Figurative painter, Kathrin Longhurst, contributes to this vision of her future with her artwork.
The effect of the mediums Kathrin uses create a nostalgic atmosphere; a reflection of history blending with the strong profile of the female character today. Both of these mirror Kathrin’s own life experience, her childhood spent in East Germany behind the wall, before moving in adolescence to Sweden and being exposed to a socialist, democratic world.
Her life experience is threaded throughout the exhibition, with her figurative paintings of women wearing military gear contrasted with different elements expressing their femininity. Using rich, intense and dark colours that, in her words, “want to be heard, and want to be seen,” she expresses the power in female sexuality.
While her upbringing is reflected in her paintings, Kathrin also draws inspiration from modern day female fighters, such as Malala Yousafzai, an activist for female education, Michele Obama, former First Lady, and in Australia specifically, Rosie Batty, an activist campaigning against domestic violence.
All of these influences are represented in her exhibition, with the triptych titled, “Ode to Feminism,” drawing upon each of these. The centre piece of the triptych was inspired by Eugène Delacroix’s painting, “Liberty Leading the People,” and hosts a more modern bare-chested Liberty to bridge the gap between past and present and highlights the transition that is still happening for women.
Just as the need to represent strength is important, so is being proud and accepting of femininity. “Blush,” “Chanel,” “Coco Noir,” and “I Love You” each further intensify the balance between strength and feminine sexuality, mixing perfume, bullets and hand grenades to show that women don’t have to give up one aspect of themselves to embrace another. Both are natural elements of their character.
During our interview, Kathrin discussed how the movement on female recognition and empowerment is expanding in the art world, with others championing the cause of promoting equality for women.
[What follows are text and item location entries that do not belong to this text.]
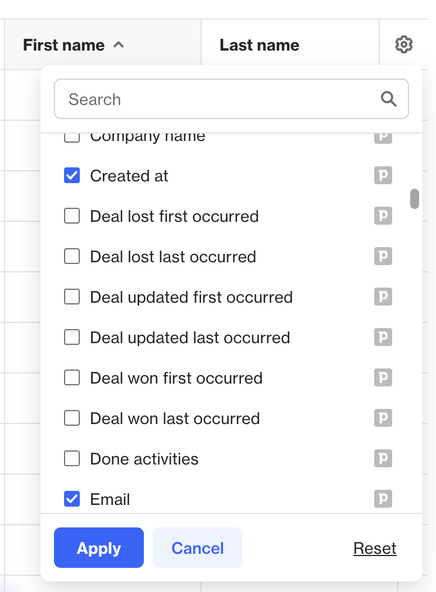Enable Deal lost last occurred checkbox
The height and width of the screenshot is (592, 436).
72,256
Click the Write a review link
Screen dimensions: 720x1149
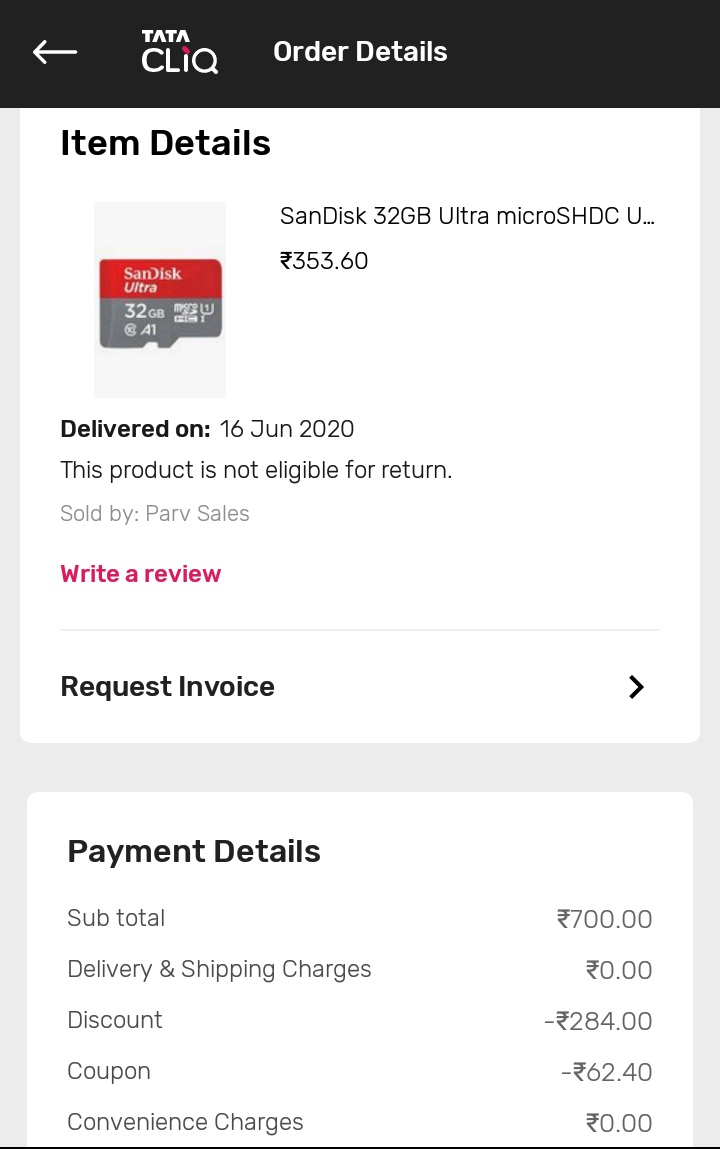pos(141,574)
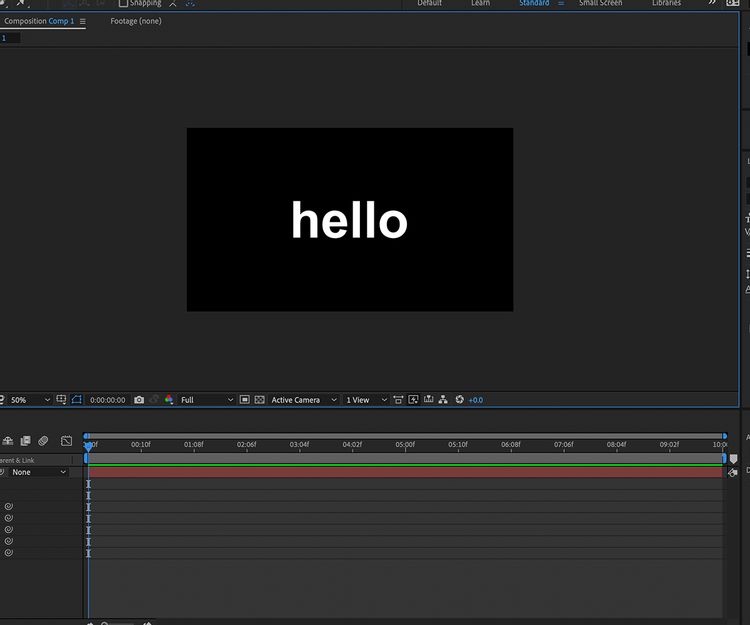Open the Graph Editor icon in timeline

66,441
Many of her pieces have been acquired by The Bennett Art Collection, which focuses their Collection solely on figurative paintings of women by women.
“They noticed that work by women artists makes up only three to five per cent of permanent collections,” she says. “They focus on only collecting pieces created by female artists to do their part to change this. It’s really wonderful.”
Getting a glimpse into her studio during our interview impacted my own perspective on female power, and her exhibition evokes intense emotions of vulnerability, strength and pride. Don’t take my word for it though, go see for yourself and keep an eye out for an upcoming show along the Gold Coast in October, 2018.